▸ INSTRUCTIONS TO FOLLOW: Take the lines from the line containing "The height and width of the screenshot is (450, 898)." through the end of the entries and output them exactly, with no pictures and nothing more.

▸ THE DATA:
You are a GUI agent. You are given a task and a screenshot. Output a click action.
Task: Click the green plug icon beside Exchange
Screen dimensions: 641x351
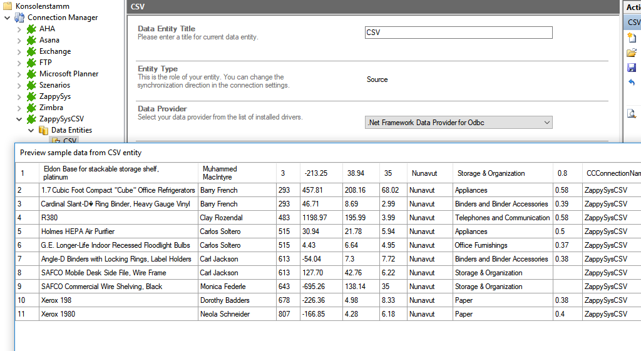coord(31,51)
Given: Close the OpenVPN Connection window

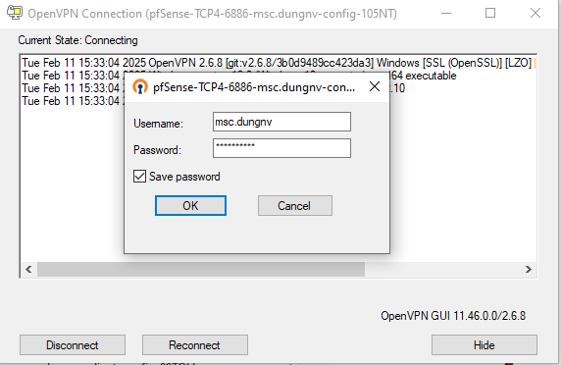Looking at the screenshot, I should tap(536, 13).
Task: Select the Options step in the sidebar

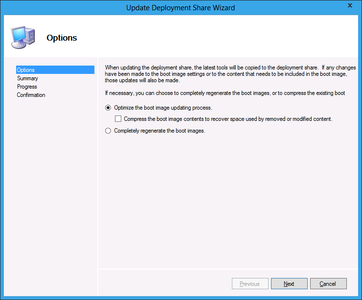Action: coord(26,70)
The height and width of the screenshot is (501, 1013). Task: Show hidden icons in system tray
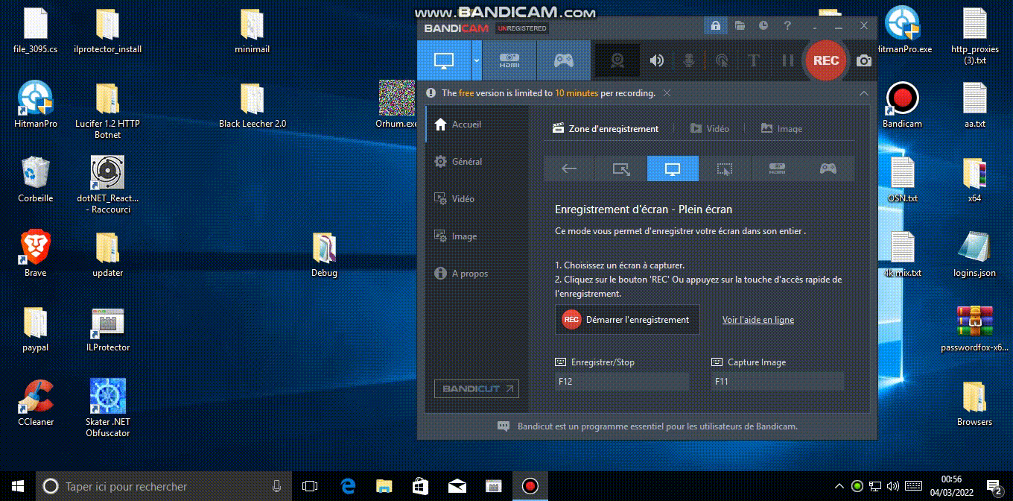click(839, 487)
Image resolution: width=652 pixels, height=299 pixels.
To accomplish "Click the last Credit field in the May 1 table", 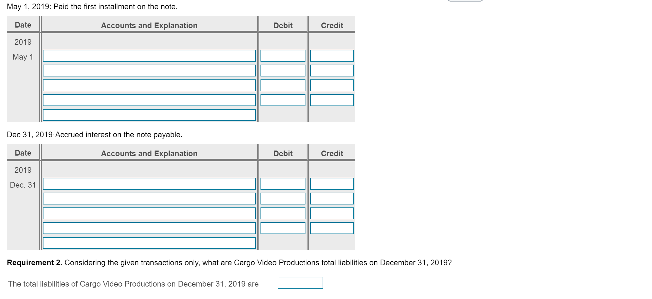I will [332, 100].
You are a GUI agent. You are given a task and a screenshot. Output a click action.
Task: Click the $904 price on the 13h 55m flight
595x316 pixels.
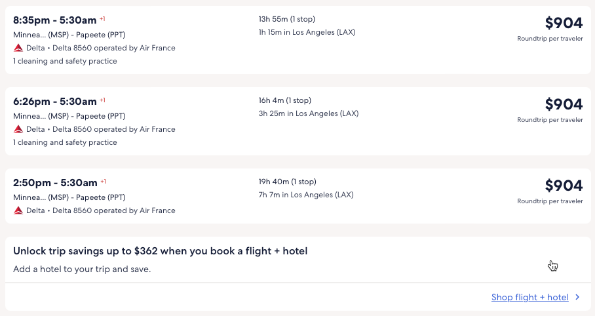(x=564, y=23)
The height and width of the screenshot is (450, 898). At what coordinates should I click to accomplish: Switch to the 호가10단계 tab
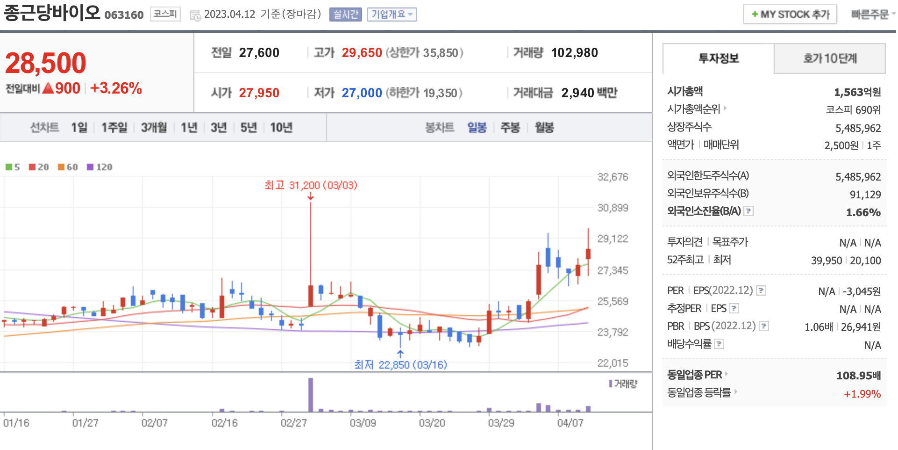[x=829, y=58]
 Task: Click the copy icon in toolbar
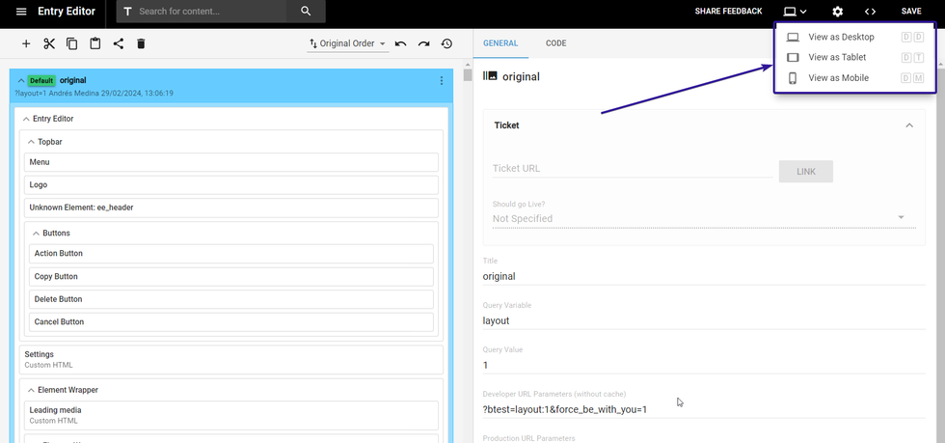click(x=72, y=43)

▸ TASK ANSWER:
The height and width of the screenshot is (450, 898). At what coordinates should I click to accomplish: Switch to the 호가10단계 tab
[x=829, y=58]
 Task: Click the copy icon in toolbar
click(x=72, y=43)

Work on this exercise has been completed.